2. Review of the Resident Council meeting minutes dated October 2024 identified the following:
A. Several concerns related to the number of agency staff in the building and lack of staff overall, concerns with overall care and staff knowledge of individual resident needs.
B. Concerns regarding distractions such as earbuds and cell phones being used by staff.
3. Review of Resident Council meeting minutes dated November 2024 identified the following:
A. Several concerns related to the number of agency staff in the building and lack of overall staff.
The Recreation Director provided signed copies of Resident Council minutes for the months of September, October and November of 2024 which included handwritten notes by the Administrator regarding concerns that were addressed. The copies failed to identify that the concerns related to the nursing staff were addressed.
During the Resident Council meeting on 12/19/24 at 11:00 AM several residents were in attendance and stated that staff were using cell phones while on duty, that too many agency staff were in the building and that the agency staff were not aware of the resident ' s individual needs. Several residents present for the Resident Council meeting further identified concerns related to the lack of facility response to grievances and to concerns voiced during the Resident Council meetings.
Interview on 12/19/24 at 11:35 AM with the Recreation Director identified that grievances are forwarded to the respective departments identified in the grievance, and to the Administrator. The Recreation Director identified that once reviewed, the Administrator signed and returned the grievance to the Recreation Director.

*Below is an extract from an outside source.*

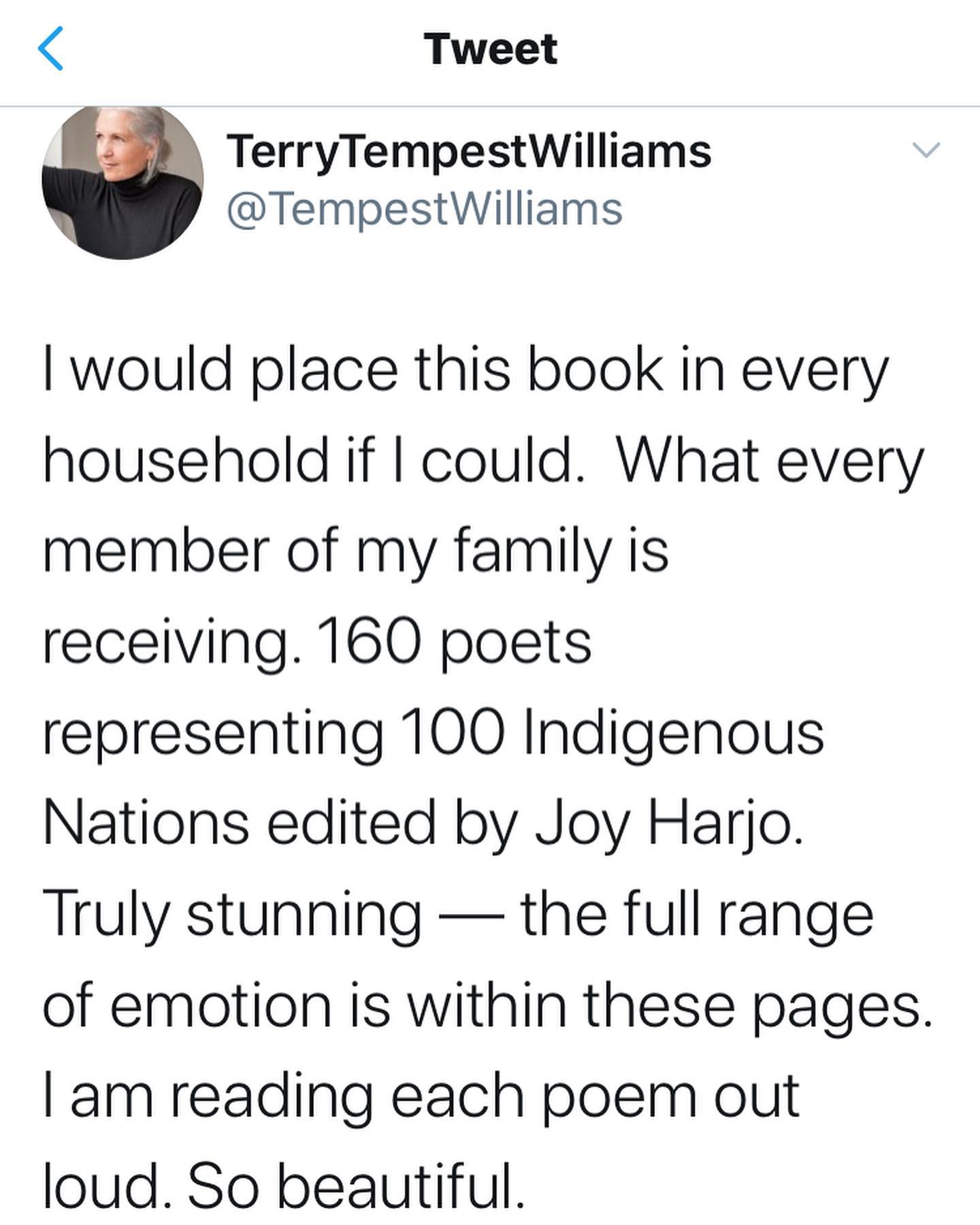Click "I am reading each poem out"
980x1225 pixels.
pyautogui.click(x=421, y=1094)
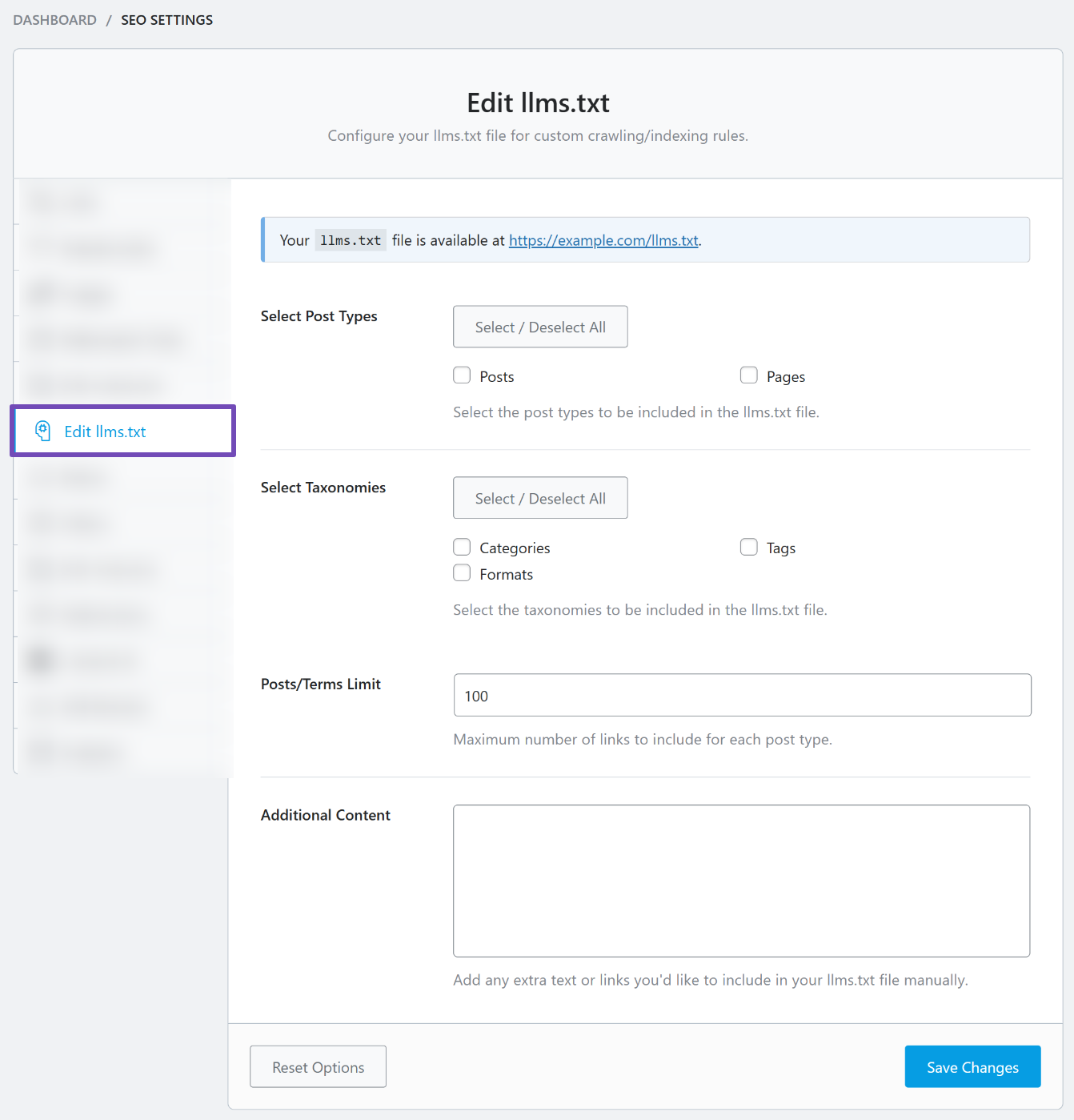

Interview with the Administrator on 12/20/24 at 2:00 PM identified that she addressed concerns with agency staff not introducing themselves, but was unable to provide documentation of the follow up. She further identified that she had addressed nursing staffing concerns and that she would look into the nursing concerns. The Administrator identified that the Director of Nursing Services (DNS) would be responsible for follow up from the Resident Council meeting minutes regarding nursing issues, and that the facility would be changing the process for follow up of Resident Council meetings subsequent to the current process being ineffective.
Interview on 12/23/24 at 8:44 AM with the DNS identified that concerns with agency staff had been brought to her attention, the facility continued to on board new staff, and no follow up was done with the recent Resident Council concerns due to a Covid-19 outbreak. The DNS further identified that the facility was changing the process for following up with grievances.
Subsequent to surveyor request of the grievance policy, the policy was provided 7 days later.
Review of the facility Grievance policy identified that any grievances filed should be completed with seven days and that records regarding grievances shall be retained at the facility for at least 3 years.